Let’s help moms and dads everywhere save an ER co-pay, the five wasted hours spent in the waiting room, and the huge argument about whose turn it is to go to the hospital right after that boy’s chin split open.

Bonus class – come in a few years later when they start climbing everything and get bone setting basics. Seriously, I’ve used Mod Podge and have done paper maché. How tough could an arm cast be?

4. Toilet repair.

This goes way beyond Drano, plunger, and toilet snake use. I’m talking about learning how to remove the caps, unscrew the bolts, break the seal, and yank that sucker right out of the floor so you can remove what the 3, 5, and 8-year-old flushed down there.

Oh, and to the plumber I had to hire years ago, who charged me $300, spent an hour berating me on the dangers of flushing feminine hygiene products down the toilet, only to find the Thomas the Train engine car I told him earlier one of my sons had flushed, thus causing the problem? Look at me. I’m hugely pregnant. And before this belly I was nursing the curious toddler who flushed that effing train, and before that HE was in this stomach. So, uhhhhh, I haven’t seen a maxi pad in about five years. Hey captain obvious plumber … THAT’S WHY I WAS SURE IT WAS A TRAIN!! That day from flushing hell all could have been prevented with a simple visit from the hospital’s maintenance man in lieu of the lactation consultant.

5. Private part vocabulary 101.

Good Lord, ohhhh my girly naiveté. Before I had boys, I thought there were only three names for their parts, the medically recognized “penis” and those other two that rhyme with sick. It has taken almost two decades for me to fully grasp and learn all the names that boys, teens, and men will call their man muscle. Why nobody tucked in a penile vocab list with my newborn son’s discharge papers is beyond me.
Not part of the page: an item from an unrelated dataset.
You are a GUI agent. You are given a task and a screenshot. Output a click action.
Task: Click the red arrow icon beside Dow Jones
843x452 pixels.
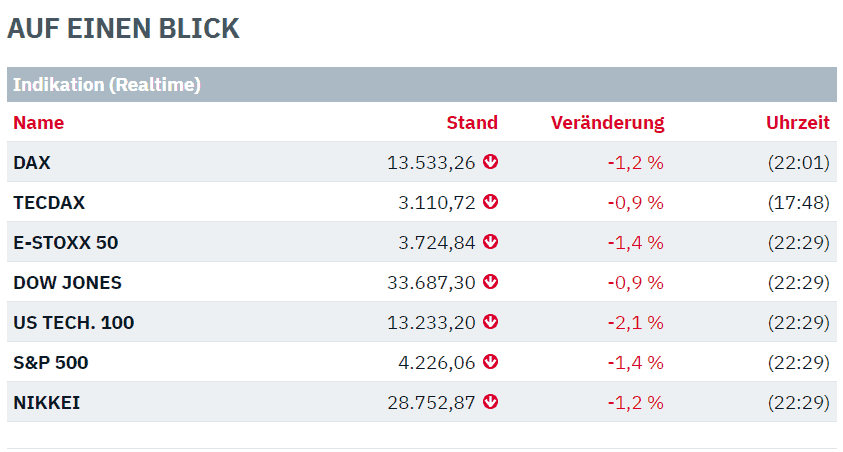point(490,282)
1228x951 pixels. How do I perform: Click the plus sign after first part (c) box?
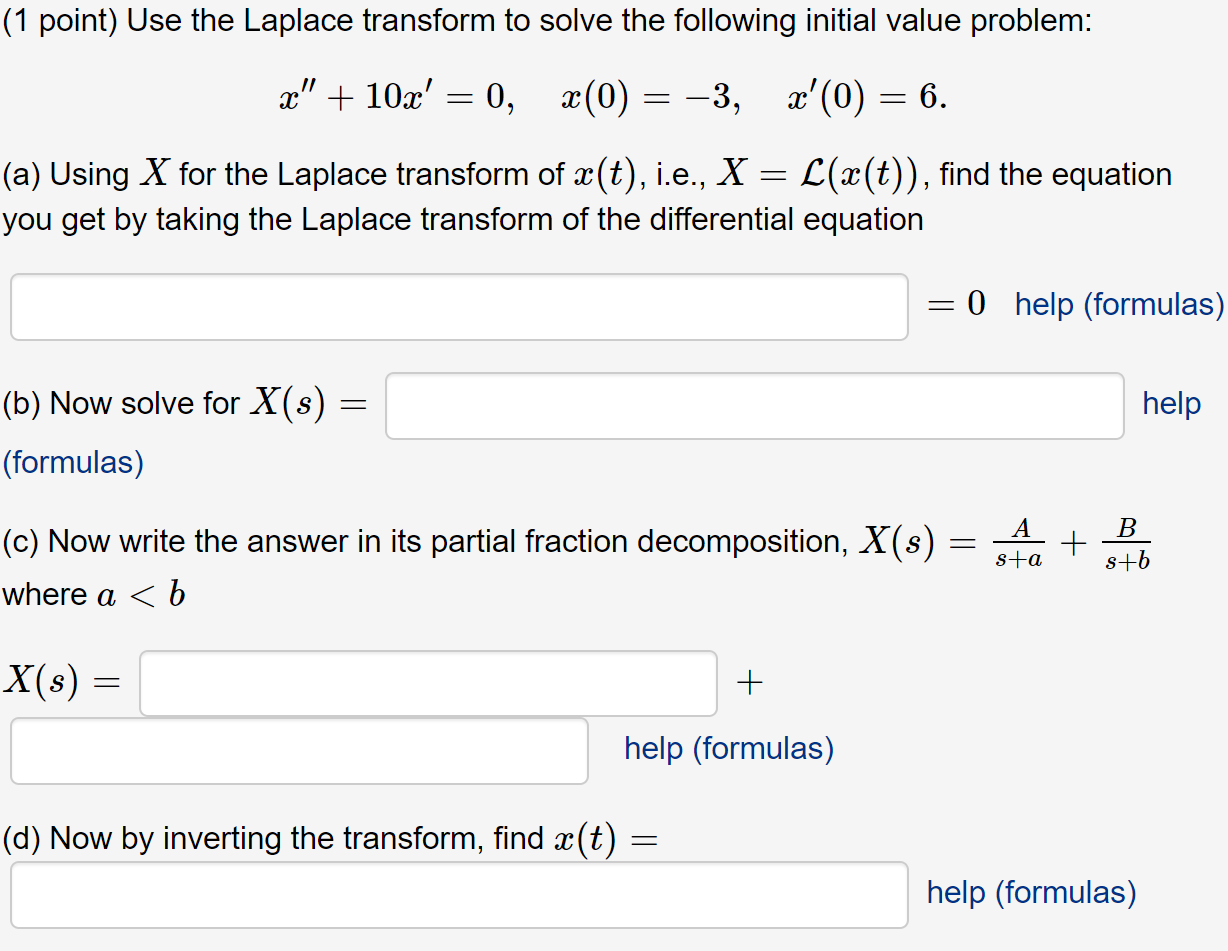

Thanks for no heads up on “My magic johnson, meat popsicle, salami, dipstick, one-eyed snake, doinker, captain winky, frank ‘n beans, tan banana, king dong, and wee willie winky.” Whatever the hell you call it, can you not always have one hand on “it” and the other on the TV remote?

6. Extra credit.

When all the above lectures have been given, homework completed, and you think you are duly prepared for mothering sons, here are a few other things you are going to need to learn to how to do:

Tie a tie. While riding in the car, backwards, and speeding because you are late for church.

Put out fires. Not in your kitchen toaster but outside on the driveway, in the backyard, inside the car, up in a tree, on a boat, on the roof, and wherever else boys go hide when they want to try out that experiment they saw on Mythbusters.

Loading the grocery cart, Tetris style. You’re gonna be buying an epic amount of food, and pushing around two carts is just a pain in the ass. Learn how to stuff $300 worth of food in one cart.

Button and zipper repairs. This could be the second hour of #3. Be prepared for your boys to be button poppers and zipper breakers as they grow Incredible Hulk-style during the teen years.

How to play poker. They will want to gamble with cards. All the time. Trust me, it’s in their DNA. Just teach yourself, then take all their money. It’s fun. I promise.

Being the queen of the castle. This will actually come easily and is much deserved. Take it with grace, and enjoy the hell out of it, because soon enough the house will be crawling with girlfriends who will be trying to replace the irreplaceable YOU.

Which reminds me? When does mother-in-law-ing class start?